(Supplied entries Opens)

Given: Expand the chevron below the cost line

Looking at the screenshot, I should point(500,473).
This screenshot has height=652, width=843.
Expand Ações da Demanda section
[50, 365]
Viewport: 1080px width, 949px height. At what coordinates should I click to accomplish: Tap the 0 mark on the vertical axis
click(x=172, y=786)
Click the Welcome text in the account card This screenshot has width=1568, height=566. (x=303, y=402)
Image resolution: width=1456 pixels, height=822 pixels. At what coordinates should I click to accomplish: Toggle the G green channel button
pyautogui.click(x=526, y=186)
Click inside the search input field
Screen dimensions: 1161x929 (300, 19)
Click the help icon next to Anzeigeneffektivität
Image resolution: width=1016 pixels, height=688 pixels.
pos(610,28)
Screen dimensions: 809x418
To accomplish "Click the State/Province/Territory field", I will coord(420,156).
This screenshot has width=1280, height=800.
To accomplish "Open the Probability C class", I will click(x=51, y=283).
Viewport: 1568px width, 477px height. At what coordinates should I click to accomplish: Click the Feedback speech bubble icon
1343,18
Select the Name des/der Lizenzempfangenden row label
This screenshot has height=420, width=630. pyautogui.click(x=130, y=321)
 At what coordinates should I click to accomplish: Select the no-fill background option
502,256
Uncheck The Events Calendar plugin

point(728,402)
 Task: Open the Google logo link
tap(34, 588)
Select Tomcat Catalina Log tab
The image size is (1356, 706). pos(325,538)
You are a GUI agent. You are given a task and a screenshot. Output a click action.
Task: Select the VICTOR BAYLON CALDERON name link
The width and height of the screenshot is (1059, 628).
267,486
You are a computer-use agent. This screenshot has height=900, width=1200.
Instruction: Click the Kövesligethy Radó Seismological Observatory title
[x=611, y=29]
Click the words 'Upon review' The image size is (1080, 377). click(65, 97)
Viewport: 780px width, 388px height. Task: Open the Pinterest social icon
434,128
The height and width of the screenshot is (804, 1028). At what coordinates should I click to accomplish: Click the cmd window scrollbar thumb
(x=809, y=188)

(Supplied entries Closes)

__Exercise brief__
Give only a number, namely how many lines in the entries above hold the word "will".

__Answer box__
2